It looks like LVMH & Tiffany decided to kiss and make up. Earlier this week, the parties announced that they had agreed to amend their existing merger agreement & move forward with a revised deal. Media reports on the new deal focused on the reduction in the purchase price from $135 per share to $131.50 per share, which translated into a savings of approximately $430 million for LVMH and an overall reduction in the purchase price of about 2.5%.
But a review of the Form 8-K filing that Tiffany made yesterday reveals some other interesting aspects of the revised transaction. It seems clear from the Amended & Restated Merger Agreement that, in exchange for its concessions on price, Tiffany was able to extract some pretty dramatic changes to the terms of the deal that appear to significantly enhance closing certainty. These include:
– Removing the language contained in Section 8.2(d) of the original agreement conditioning LVMH’s right to close on the absence of a MAE at Tiffany.
– Narrowing the scope of Section 8.2(a) of the original agreement that allowed LVMH to avoid closing if Tiffany breached a rep or warranty. In general, the original deal would have allowed LVMH not to close if a breach of any rep or warranty resulted in a MAE, while the revised condition covers only a handful of core representations & eliminates any reference to a MAE.
– Eliminating one of the conditions that was at the center of the dispute between the parties – LVMH’s right not to close in the event of a “Legal Restraint” permanently enjoining consummation of the deal (See Section 8.1(c) of the original agreement).
– Substantially narrowing LVMH’s right to terminate the deal. Under Article 9 of the revised agreement, LVMH may only terminate the deal prior to the June 30, 2021 drop dead date if Tiffany shareholders vote it down, if the Tiffany board changes its recommendation or if Tiffany breaches the no-shop covenant and the other provisions of Section 7.3 of the revised agreement.
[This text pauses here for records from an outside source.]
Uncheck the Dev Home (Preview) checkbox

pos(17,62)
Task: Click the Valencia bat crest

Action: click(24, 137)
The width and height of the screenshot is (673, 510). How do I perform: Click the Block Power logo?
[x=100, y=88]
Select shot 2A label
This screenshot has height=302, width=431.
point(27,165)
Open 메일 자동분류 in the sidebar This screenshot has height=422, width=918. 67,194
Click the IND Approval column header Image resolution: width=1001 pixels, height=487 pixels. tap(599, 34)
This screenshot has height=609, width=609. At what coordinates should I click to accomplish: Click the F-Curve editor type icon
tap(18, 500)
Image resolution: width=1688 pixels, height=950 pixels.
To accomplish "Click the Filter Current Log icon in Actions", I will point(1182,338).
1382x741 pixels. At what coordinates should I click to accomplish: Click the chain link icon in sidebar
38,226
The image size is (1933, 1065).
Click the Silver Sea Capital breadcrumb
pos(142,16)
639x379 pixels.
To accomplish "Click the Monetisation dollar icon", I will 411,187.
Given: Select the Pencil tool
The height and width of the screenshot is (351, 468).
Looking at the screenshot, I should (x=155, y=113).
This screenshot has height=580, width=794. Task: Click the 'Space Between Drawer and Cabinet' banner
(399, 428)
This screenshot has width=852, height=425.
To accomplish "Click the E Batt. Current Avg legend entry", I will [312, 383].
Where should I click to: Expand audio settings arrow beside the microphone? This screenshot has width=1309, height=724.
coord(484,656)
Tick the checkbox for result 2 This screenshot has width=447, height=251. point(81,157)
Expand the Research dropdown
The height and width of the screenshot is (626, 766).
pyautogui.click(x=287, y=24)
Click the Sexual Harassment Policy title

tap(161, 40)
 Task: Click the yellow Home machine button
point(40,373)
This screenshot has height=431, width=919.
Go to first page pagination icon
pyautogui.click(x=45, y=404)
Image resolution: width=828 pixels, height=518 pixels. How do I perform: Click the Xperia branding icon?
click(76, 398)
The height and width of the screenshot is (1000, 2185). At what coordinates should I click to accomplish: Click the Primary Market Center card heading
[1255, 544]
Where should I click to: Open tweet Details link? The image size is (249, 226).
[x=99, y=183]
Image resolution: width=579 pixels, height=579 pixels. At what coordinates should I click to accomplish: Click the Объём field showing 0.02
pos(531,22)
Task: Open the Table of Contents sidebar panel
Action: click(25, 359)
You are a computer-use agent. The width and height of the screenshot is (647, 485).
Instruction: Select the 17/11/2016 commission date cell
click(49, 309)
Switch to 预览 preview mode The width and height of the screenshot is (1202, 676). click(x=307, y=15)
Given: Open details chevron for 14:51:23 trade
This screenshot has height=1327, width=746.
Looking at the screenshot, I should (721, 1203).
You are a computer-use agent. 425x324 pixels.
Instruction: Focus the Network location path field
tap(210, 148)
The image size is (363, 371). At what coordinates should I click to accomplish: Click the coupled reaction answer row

Another interesting aspect of the deal is contained in Section 10.6(b) of the revised agreement, which provides as follows:
In the event that any Proceeding is brought by the Company to enforce the terms of this Agreement or for money damages, the “Per Share Merger Consideration” shall be deemed, for all purposes in that Proceeding, including any award of specific performance or damages, to be $135.00 in cash, without interest and less any required withholding Taxes.
In essence, that means that if LVMH tries to wiggle out of the deal again & Tiffany sues, it will face claims valued at the original purchase price, not at the discounted price contained in the revised agreement. Since the language also addresses specific performance claims, future shenanigans by LVMH could result in an obligation to proceed with the deal at the original $135 per share price.
Some commentators have observed that $430 million seems like a steep price to pay for peace in a dispute in which Tiffany’s legal position appeared to be strong. But with the developed world hunkering down to confront a resurgent pandemic, potential post-election chaos in the U.S., & Tiffany’s continuing lackluster performance, it’s hard for me to second-guess the board’s decision to accept a 2.5% discount in exchange for a much more certain deal for its shareholders.